• Welcome! The TrekBBS is the number one place to chat about Star Trek with like-minded fans.
    If you are not already a member then please register an account and join in the discussion!

MYTHBUSTERS 2015 Season Thread

I watched the episode. They seemed a bit too much focused on launch and landing the plane and how difficult it's supposed to be. Landing on two wheels, big wing span etc. I found it a bit odd since, if you don't take into account poor visibility from the cockpit, U-2 is basically just a big glider with a jet engine attached. And we do have gliders that approach the wing span of a U-2: https://en.wikipedia.org/wiki/Eta_%28glider%29

The real problem flying U-2 comes from a phenomenon called "coffin corner". What it means that the higher you go, the smaller your operational envelope will get.

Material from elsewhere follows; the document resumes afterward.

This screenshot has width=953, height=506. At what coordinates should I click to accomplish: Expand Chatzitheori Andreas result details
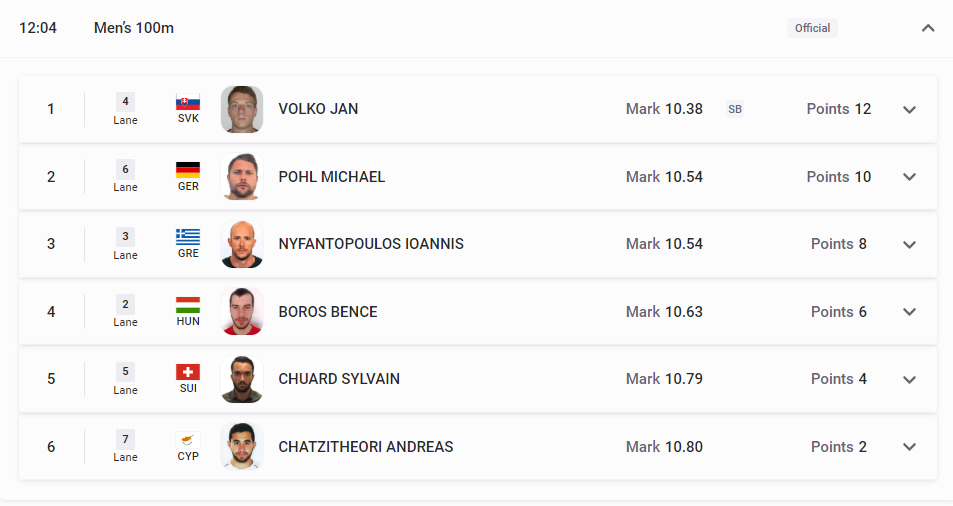(909, 447)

Your stall speed, the minimum speed to required to maintain level flight, will go up and the speed for critical Mach number (basically the airflow will start to go supersonic around the wing and it will cause loss of lift) will come down as the speed of sound is slower at higher altitudes. For U-2 the speed difference is around 5 knots at cruising altitude. You go too slow and you fall out of the sky or you go too fast and you will fall out of the sky. Hence the term "coffin corner". This makes turning the plane pretty dangerous, since one wing can reach the critical Mach, while the other wing will stall, if you screw things up.
 
You know what disturbs me a bit about the show now? I find it weird to have two intercutting stories going on with the same people (Jamie and Adam) doing both. It made sense with the two teams - "while Adam and Jamie are figuring that out, let's check in on what the other team are doing!" - But we know Adam and Jamie aren't doing both things at the same time. I know it was an editing illusion anyway, but it's really emphasized now. I think it would work better with two complete, uninterrupted segments.
 
As for the Myths - yeah, the U2 segment was glorious to watch, but it was no urban legend that needed busting. Want to know if the plane is hard to fly? ask the pilots. :shrug:

The drones - they managed to cut the chicken with a flexible blade because they'd basically built a sidewalk edger. Hold pressure on a soft target with a spinning plastic blade - sod or chicken - and it cuts it. A quadrotor slamming into something is going to bounce right off. It won't be able to spend time applying constant pressure.
 
Good episode, the second part of this new season seems much more on track with how the show more-or-less should be. Granted, no real "myths" to test here in their usual manner but they at least weren't tied to any kind of property like pretty much everything in the first part of this season.

The stuff with the U-2 was utterly cool. I'm sure it was an amazing experience for Adam. I do kind-of wonder why only one of them could experience it. Couldn't they have taken Jamie up on a second trip that same day or the next day?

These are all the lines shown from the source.